▶ **Required work**: Across the entries that follow, count the lines with the string "Open" and reply with that count alone.

▶ **Source material**:
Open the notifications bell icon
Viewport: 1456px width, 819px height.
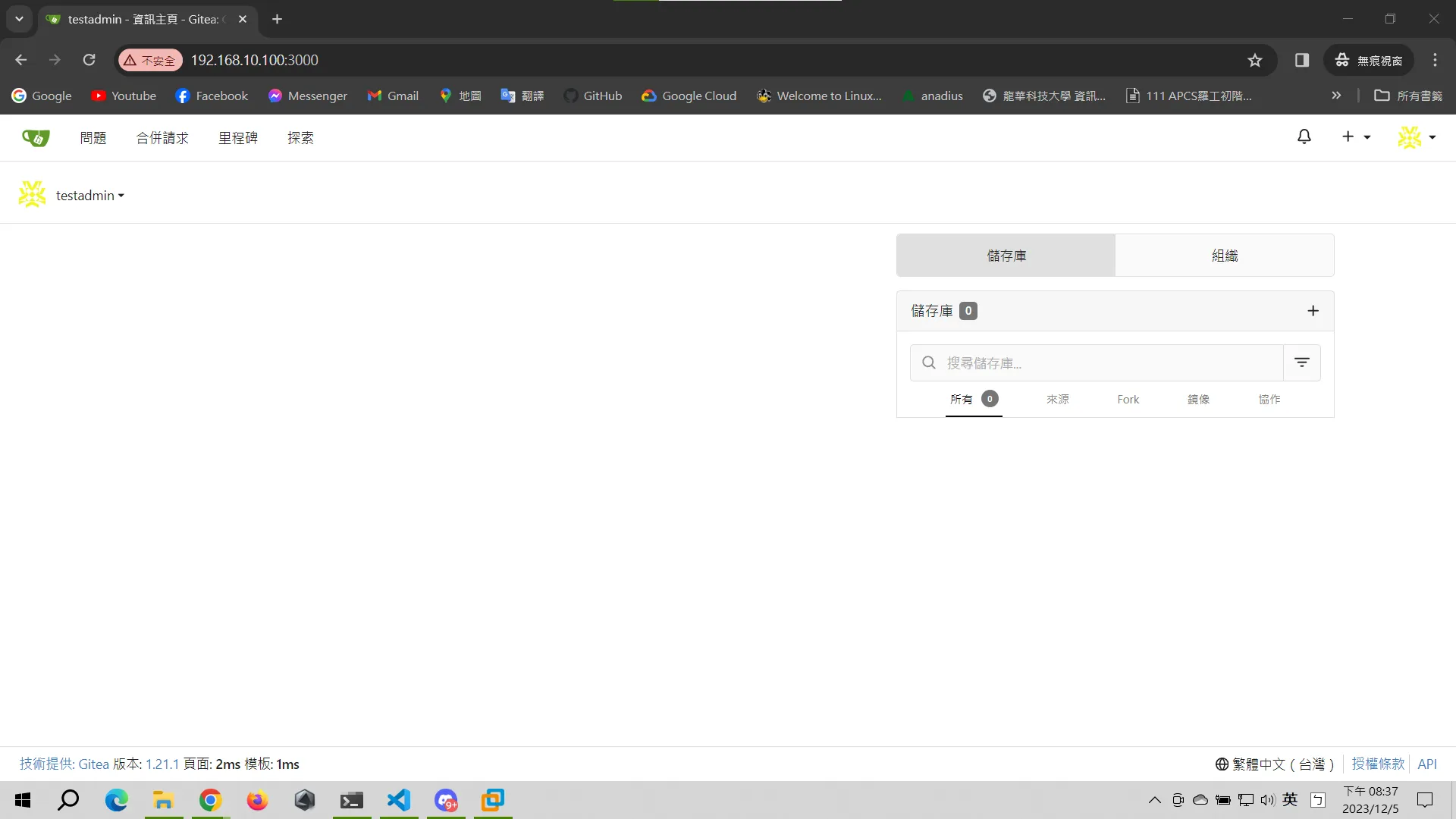click(x=1304, y=137)
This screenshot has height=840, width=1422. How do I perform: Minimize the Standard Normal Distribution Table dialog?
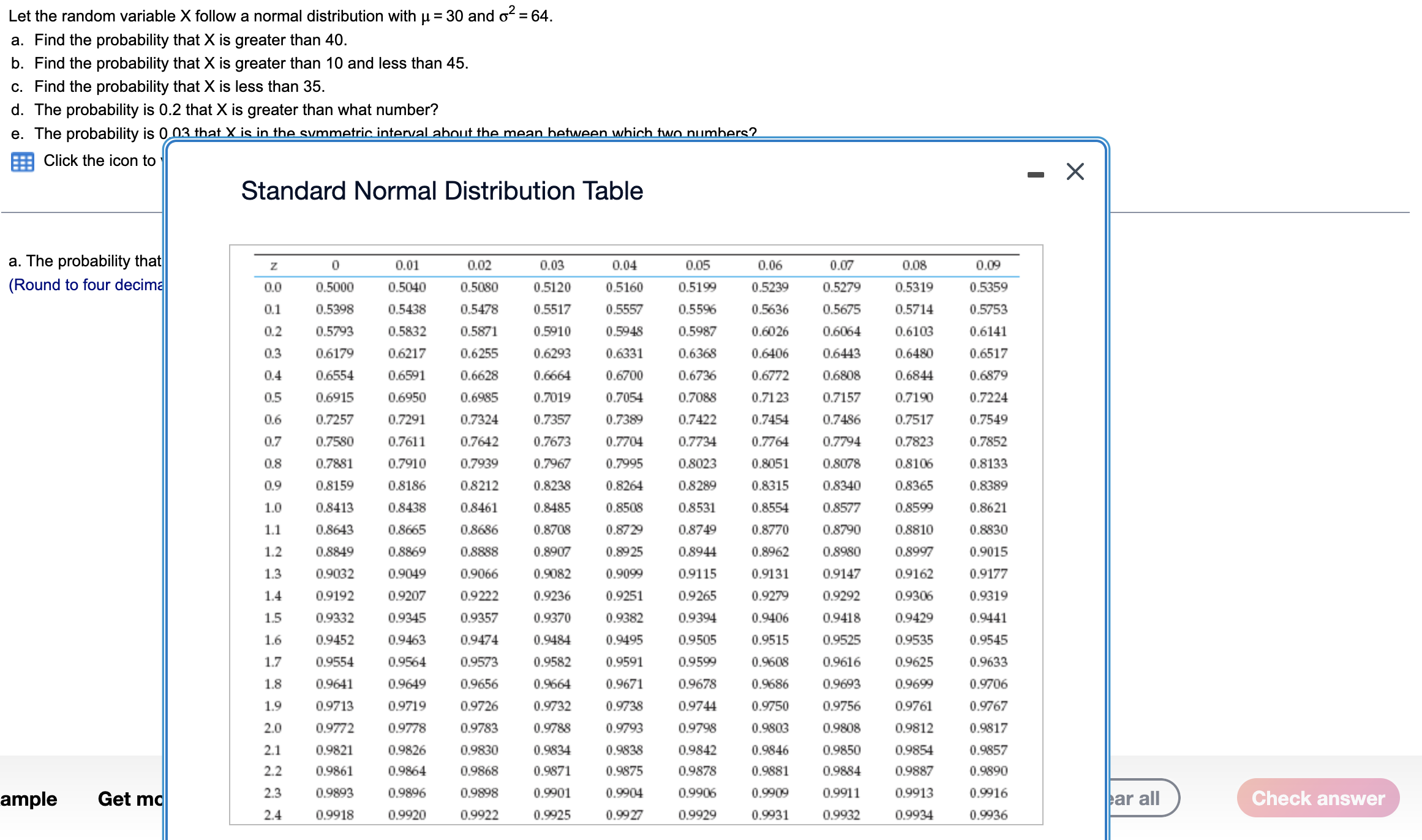pyautogui.click(x=1036, y=174)
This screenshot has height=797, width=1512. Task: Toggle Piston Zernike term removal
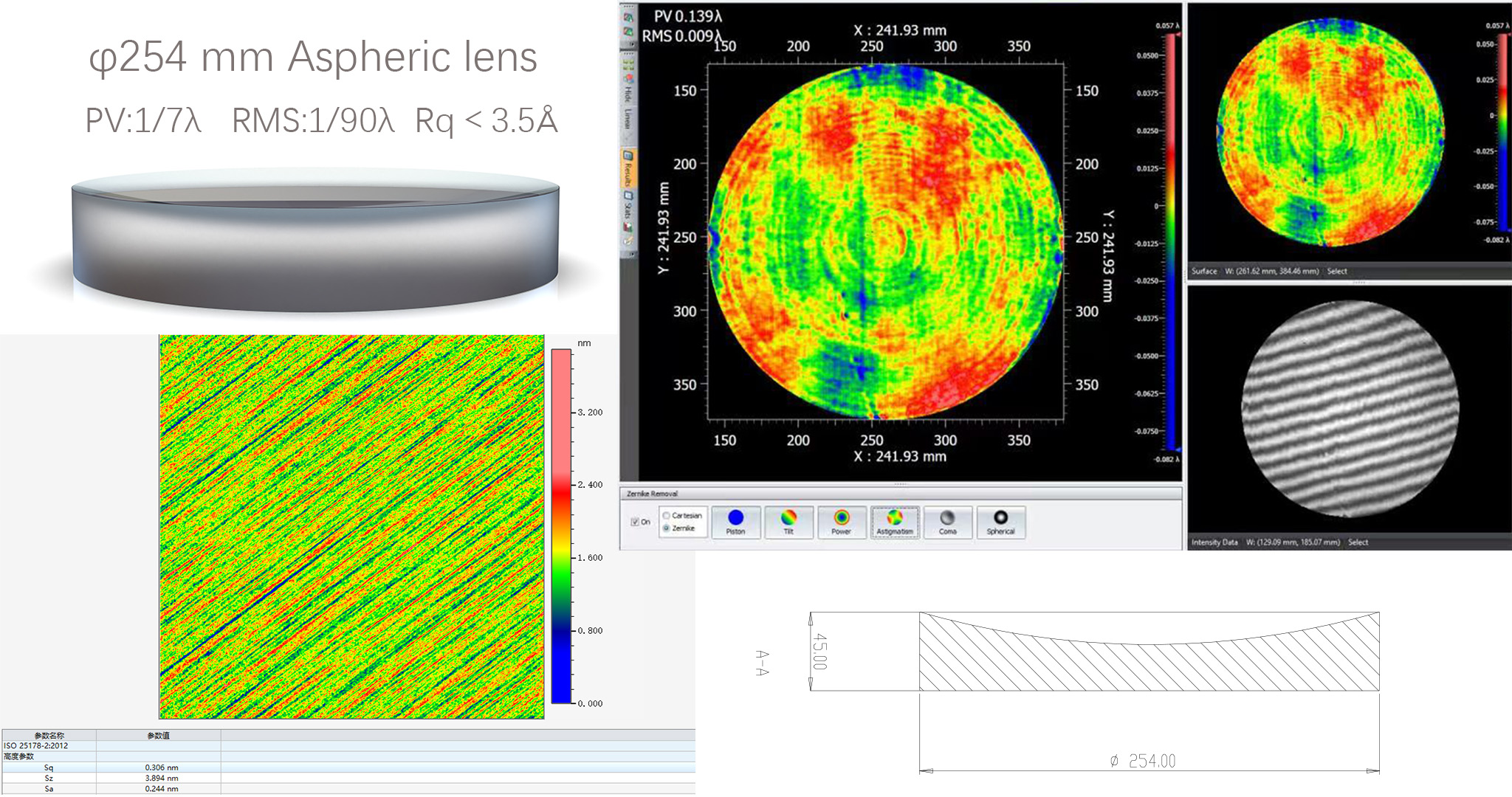(735, 522)
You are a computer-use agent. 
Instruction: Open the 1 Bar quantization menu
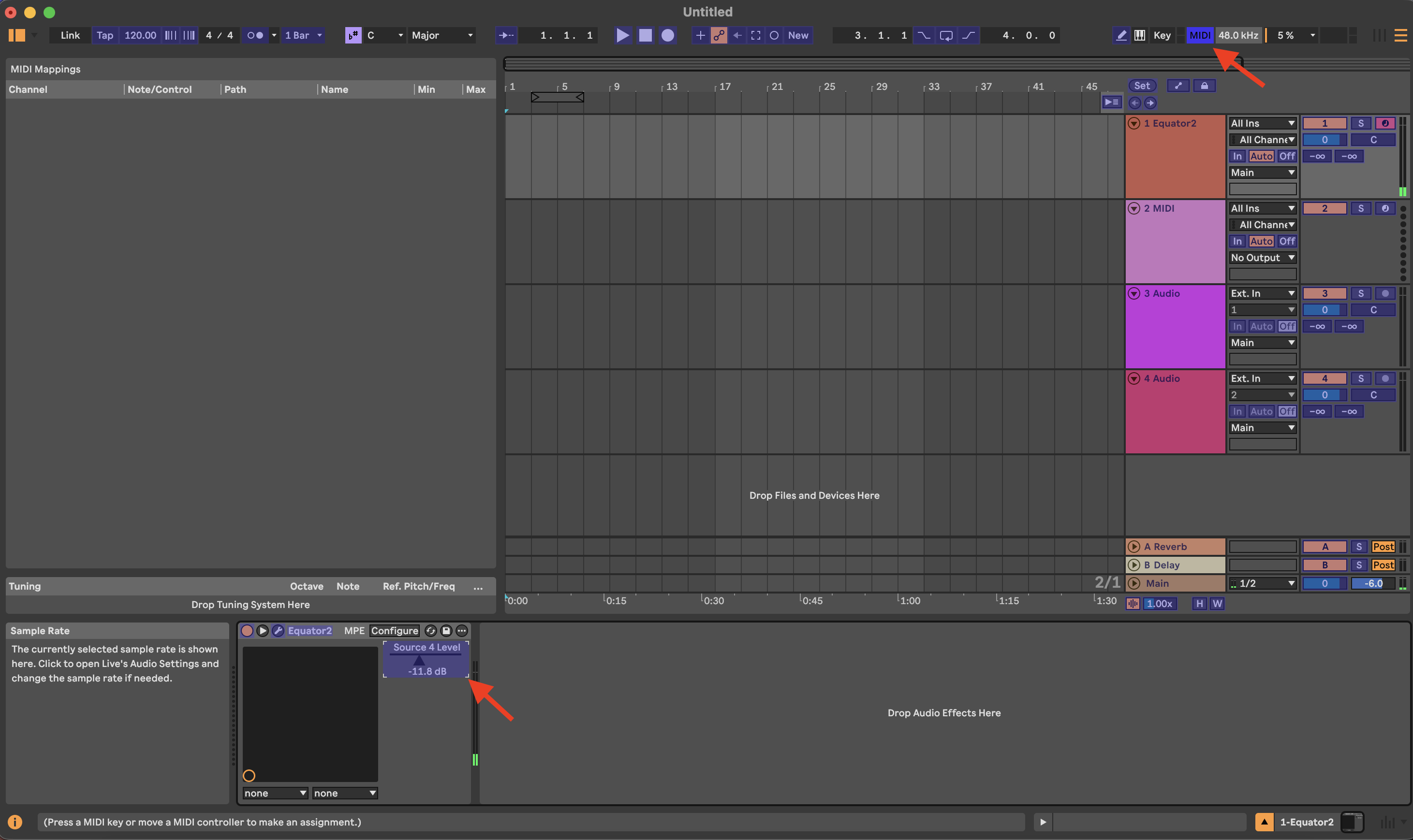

▶ **Reply**: 2